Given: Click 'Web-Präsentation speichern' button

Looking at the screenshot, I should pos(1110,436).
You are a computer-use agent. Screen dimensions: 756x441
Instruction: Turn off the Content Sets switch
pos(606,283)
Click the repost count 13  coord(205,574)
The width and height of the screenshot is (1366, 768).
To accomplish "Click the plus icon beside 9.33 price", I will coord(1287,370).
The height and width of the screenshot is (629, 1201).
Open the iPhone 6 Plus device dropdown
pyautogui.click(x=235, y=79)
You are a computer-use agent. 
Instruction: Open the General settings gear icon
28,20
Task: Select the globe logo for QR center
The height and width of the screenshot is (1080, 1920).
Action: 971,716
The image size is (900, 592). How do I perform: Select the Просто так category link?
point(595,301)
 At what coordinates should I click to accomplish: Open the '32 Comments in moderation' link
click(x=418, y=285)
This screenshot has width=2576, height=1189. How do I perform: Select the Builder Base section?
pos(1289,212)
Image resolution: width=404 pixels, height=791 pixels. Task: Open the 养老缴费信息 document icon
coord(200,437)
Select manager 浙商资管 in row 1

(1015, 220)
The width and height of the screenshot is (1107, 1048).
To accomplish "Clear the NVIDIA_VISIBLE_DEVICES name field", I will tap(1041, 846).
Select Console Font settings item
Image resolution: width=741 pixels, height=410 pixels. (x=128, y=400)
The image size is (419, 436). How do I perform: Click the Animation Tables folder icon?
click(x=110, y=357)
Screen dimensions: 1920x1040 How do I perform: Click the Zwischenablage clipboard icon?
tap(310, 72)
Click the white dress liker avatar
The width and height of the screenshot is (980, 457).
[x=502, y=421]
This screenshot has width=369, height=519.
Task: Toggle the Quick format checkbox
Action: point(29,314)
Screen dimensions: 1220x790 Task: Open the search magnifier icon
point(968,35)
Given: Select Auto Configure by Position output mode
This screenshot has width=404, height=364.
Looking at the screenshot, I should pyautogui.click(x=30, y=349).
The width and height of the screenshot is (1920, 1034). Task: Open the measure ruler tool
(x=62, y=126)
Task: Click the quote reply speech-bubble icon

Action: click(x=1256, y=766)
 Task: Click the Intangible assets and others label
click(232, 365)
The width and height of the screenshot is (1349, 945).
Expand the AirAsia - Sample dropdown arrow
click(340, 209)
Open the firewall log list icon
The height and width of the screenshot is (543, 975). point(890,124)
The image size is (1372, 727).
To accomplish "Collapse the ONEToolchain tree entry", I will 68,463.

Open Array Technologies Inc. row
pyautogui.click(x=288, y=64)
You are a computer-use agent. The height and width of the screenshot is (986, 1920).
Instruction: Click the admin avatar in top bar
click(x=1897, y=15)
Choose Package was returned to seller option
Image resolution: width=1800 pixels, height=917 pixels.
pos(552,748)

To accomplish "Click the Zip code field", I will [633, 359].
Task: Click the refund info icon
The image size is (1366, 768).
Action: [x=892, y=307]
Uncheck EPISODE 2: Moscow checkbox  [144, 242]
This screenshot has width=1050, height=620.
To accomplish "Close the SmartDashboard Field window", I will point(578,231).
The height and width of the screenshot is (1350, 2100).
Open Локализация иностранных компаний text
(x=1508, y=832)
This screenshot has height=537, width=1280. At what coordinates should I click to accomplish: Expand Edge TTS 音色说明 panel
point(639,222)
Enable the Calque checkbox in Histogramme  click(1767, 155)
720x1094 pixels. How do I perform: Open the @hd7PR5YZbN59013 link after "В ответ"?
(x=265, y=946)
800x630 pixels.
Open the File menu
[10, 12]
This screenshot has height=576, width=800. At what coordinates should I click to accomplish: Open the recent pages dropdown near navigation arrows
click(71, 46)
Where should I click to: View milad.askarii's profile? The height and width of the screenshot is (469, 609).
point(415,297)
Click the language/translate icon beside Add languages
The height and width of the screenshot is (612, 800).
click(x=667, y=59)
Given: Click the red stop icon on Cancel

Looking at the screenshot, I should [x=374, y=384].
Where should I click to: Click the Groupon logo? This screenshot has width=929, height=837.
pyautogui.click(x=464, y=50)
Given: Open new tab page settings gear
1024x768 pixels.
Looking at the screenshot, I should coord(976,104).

* _ABOUT THIS TASK_: Every single line in the records above must be written out exactly.

* _ANSWER BELOW_:
Given: Click 'Web-Präsentation speichern' button

Looking at the screenshot, I should pos(1110,436).
You are a computer-use agent. Screen dimensions: 756x441
Instruction: Turn off the Content Sets switch
pos(606,283)
Click the repost count 13  coord(205,574)
The width and height of the screenshot is (1366, 768).
To accomplish "Click the plus icon beside 9.33 price", I will coord(1287,370).
The height and width of the screenshot is (629, 1201).
Open the iPhone 6 Plus device dropdown
pyautogui.click(x=235, y=79)
You are a computer-use agent. 
Instruction: Open the General settings gear icon
28,20
Task: Select the globe logo for QR center
The height and width of the screenshot is (1080, 1920).
Action: 971,716
The image size is (900, 592). How do I perform: Select the Просто так category link?
point(595,301)
 At what coordinates should I click to accomplish: Open the '32 Comments in moderation' link
click(x=418, y=285)
This screenshot has width=2576, height=1189. How do I perform: Select the Builder Base section?
pos(1289,212)
Image resolution: width=404 pixels, height=791 pixels. Task: Open the 养老缴费信息 document icon
coord(200,437)
Select manager 浙商资管 in row 1

(1015, 220)
The width and height of the screenshot is (1107, 1048).
To accomplish "Clear the NVIDIA_VISIBLE_DEVICES name field", I will tap(1041, 846).
Select Console Font settings item
Image resolution: width=741 pixels, height=410 pixels. (x=128, y=400)
The image size is (419, 436). How do I perform: Click the Animation Tables folder icon?
click(x=110, y=357)
Screen dimensions: 1920x1040 How do I perform: Click the Zwischenablage clipboard icon?
tap(310, 72)
Click the white dress liker avatar
The width and height of the screenshot is (980, 457).
[x=502, y=421]
This screenshot has width=369, height=519.
Task: Toggle the Quick format checkbox
Action: point(29,314)
Screen dimensions: 1220x790 Task: Open the search magnifier icon
point(968,35)
Given: Select Auto Configure by Position output mode
This screenshot has width=404, height=364.
Looking at the screenshot, I should pyautogui.click(x=30, y=349).
The width and height of the screenshot is (1920, 1034). Task: Open the measure ruler tool
(x=62, y=126)
Task: Click the quote reply speech-bubble icon

Action: click(x=1256, y=766)
 Task: Click the Intangible assets and others label
click(232, 365)
The width and height of the screenshot is (1349, 945).
Expand the AirAsia - Sample dropdown arrow
click(340, 209)
Open the firewall log list icon
The height and width of the screenshot is (543, 975). point(890,124)
The image size is (1372, 727).
To accomplish "Collapse the ONEToolchain tree entry", I will 68,463.

Open Array Technologies Inc. row
pyautogui.click(x=288, y=64)
You are a computer-use agent. The height and width of the screenshot is (986, 1920).
Instruction: Click the admin avatar in top bar
click(x=1897, y=15)
Choose Package was returned to seller option
Image resolution: width=1800 pixels, height=917 pixels.
pos(552,748)

To accomplish "Click the Zip code field", I will [633, 359].
Task: Click the refund info icon
The image size is (1366, 768).
Action: [x=892, y=307]
Uncheck EPISODE 2: Moscow checkbox  [144, 242]
This screenshot has width=1050, height=620.
To accomplish "Close the SmartDashboard Field window", I will point(578,231).
The height and width of the screenshot is (1350, 2100).
Open Локализация иностранных компаний text
(x=1508, y=832)
This screenshot has height=537, width=1280. At what coordinates should I click to accomplish: Expand Edge TTS 音色说明 panel
point(639,222)
Enable the Calque checkbox in Histogramme  click(1767, 155)
720x1094 pixels. How do I perform: Open the @hd7PR5YZbN59013 link after "В ответ"?
(x=265, y=946)
800x630 pixels.
Open the File menu
[10, 12]
This screenshot has height=576, width=800. At what coordinates should I click to accomplish: Open the recent pages dropdown near navigation arrows
click(71, 46)
Where should I click to: View milad.askarii's profile? The height and width of the screenshot is (469, 609).
point(415,297)
Click the language/translate icon beside Add languages
The height and width of the screenshot is (612, 800).
click(x=667, y=59)
Given: Click the red stop icon on Cancel

Looking at the screenshot, I should [x=374, y=384].
Where should I click to: Click the Groupon logo? This screenshot has width=929, height=837.
pyautogui.click(x=464, y=50)
Given: Open new tab page settings gear
1024x768 pixels.
Looking at the screenshot, I should coord(976,104).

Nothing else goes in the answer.